Товарищ майор, — немного придя в себя от радости, смущенно сказал Волков, — прошу познакомиться, моя жена...
Мартынов, передав лейтенанту соломенную шляпу, стал торопливо застегивать ворот гимнастерки. Вася сел в кабину, толкнул шофера в бок, и машина сорвалась с места. Мартынов крикнул Васе: «Ты потом зайди за письмами!», обернулся к Волковой и сухим, официальным тоном представился. По всему было видно, что командир полка совсем не рад ее приезду.
Вы к нам прямо из Ленинграда? — нехотя спросил он, чтобы что-нибудь*спросить.

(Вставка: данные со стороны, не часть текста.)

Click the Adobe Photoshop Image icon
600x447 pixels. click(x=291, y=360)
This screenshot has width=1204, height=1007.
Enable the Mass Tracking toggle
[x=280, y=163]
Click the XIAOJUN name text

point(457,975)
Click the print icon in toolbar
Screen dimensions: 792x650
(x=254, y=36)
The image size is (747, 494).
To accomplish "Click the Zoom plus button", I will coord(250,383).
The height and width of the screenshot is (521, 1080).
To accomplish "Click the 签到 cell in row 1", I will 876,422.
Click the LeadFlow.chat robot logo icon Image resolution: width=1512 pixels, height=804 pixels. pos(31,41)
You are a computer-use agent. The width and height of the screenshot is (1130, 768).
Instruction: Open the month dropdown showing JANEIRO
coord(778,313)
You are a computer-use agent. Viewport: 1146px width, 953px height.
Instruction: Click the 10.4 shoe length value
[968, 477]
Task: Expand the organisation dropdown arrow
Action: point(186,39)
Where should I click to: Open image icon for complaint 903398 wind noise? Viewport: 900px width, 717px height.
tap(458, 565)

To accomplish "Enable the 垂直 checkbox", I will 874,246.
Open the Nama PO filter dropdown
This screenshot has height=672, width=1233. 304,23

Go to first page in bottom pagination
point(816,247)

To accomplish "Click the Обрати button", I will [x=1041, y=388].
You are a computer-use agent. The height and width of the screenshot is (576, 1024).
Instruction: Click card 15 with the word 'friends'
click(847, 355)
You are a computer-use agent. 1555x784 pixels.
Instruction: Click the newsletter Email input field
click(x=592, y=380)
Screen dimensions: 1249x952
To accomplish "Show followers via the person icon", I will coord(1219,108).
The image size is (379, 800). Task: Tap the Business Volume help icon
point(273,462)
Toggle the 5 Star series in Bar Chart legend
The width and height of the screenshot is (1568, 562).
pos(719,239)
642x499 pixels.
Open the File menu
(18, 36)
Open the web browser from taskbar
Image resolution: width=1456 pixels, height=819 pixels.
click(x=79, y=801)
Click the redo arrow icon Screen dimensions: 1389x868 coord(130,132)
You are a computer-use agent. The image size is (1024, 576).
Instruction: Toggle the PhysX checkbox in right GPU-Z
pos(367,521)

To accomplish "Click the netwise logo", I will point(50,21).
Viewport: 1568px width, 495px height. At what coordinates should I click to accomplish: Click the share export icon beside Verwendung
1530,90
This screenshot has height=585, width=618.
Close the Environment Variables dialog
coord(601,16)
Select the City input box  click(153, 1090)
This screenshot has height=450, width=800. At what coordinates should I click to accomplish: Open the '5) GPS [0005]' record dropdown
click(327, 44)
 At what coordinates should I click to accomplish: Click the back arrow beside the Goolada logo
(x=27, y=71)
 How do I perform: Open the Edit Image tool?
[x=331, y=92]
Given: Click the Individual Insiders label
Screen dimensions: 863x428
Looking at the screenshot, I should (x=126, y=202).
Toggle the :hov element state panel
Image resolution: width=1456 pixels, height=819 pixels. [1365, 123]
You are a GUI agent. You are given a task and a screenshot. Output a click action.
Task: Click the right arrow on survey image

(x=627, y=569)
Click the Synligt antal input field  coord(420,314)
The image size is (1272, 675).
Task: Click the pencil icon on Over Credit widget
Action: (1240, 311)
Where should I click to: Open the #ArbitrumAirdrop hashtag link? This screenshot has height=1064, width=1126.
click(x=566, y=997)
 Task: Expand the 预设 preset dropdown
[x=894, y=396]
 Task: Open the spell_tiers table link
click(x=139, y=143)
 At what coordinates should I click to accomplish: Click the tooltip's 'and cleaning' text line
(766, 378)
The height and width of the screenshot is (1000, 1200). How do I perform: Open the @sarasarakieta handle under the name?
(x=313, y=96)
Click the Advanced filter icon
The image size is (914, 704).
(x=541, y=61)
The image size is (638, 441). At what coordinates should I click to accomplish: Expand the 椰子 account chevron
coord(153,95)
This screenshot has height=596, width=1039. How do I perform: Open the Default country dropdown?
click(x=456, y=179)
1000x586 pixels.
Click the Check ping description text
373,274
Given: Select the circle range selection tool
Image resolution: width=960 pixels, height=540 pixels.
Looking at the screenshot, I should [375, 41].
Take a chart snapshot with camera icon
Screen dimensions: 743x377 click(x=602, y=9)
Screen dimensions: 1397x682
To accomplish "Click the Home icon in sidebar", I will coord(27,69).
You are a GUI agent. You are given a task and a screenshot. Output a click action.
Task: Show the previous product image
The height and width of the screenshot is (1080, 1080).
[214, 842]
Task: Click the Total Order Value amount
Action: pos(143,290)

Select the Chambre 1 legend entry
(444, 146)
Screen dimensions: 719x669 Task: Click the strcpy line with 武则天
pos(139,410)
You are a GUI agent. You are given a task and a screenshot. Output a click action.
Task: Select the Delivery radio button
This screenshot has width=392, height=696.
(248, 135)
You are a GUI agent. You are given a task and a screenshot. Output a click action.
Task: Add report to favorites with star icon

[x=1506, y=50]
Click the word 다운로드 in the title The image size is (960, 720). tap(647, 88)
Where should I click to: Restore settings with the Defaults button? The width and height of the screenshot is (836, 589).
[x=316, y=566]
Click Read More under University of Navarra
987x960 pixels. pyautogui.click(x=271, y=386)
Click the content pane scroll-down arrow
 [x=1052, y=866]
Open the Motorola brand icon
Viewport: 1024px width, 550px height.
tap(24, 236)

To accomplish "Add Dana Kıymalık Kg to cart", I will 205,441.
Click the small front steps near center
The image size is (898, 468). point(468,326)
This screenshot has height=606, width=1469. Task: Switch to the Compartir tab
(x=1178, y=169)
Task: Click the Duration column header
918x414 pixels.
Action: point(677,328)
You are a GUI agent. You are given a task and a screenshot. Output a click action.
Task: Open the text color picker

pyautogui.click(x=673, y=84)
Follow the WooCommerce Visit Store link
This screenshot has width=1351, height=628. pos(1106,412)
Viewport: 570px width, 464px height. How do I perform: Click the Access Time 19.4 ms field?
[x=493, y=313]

Представьте себе, что да! — ответила задорно Волкова. Вид у нее был счастливый и беспечный. Она обернулась к мужу: —Мне вдруг так захотелось увидеть тебя! Посмотреть, как ты выглядишь, как воюешь... Не удержалась и вот, видишь, приехала в такую даль... Не сердишься?
Смелая у тебя жена, лейтенант, — сказал Мартынов.
Чтобы найти вашу часть, мне пришлось объехать чуть ли не весь Карельский фронт. Не сердишься? — снова обратилась она к мужу. — Не сердись.
Майор вдруг расхохотался:
Нашли-таки мужа, убежавшего со свадьбы!
Волкова настороженно посмотрела на командира
полка и вдруг, запрокинув голову, раскатисто рассмеялась.
Он вам рассказывал? — спросила она.
Только ли мне? Об этом знает чуть ли не весь полк.
У нас была самая комическая свадьба. Правда, трудно что-нибудь придумать смешнее? ..
Свадьбу вашу мы можем завершить здесь, — проговорил Мартынов, — хотя и время, и место для этого малоподходящие.
Волкова оглянулась вокруг:
А у вас здесь так хорошо! — восторженно сказала она. — Чудесный лес! Тишина!
Обманчивая тишина. — Лейтенант взял из рук жены пальто, поднял чемодан. — Вчера, например, целый день шли тяжелые бои...
«Особенно досталось моей роте», — хотел он добавить, но вовремя прикусил язык.
Да, вчера было жарко, — проговорил Мартынов; встретившись же с настороженным взглядом Волкова, поправился: —Дышать было нечем. Пекло, как где-нибудь в Ашхабаде.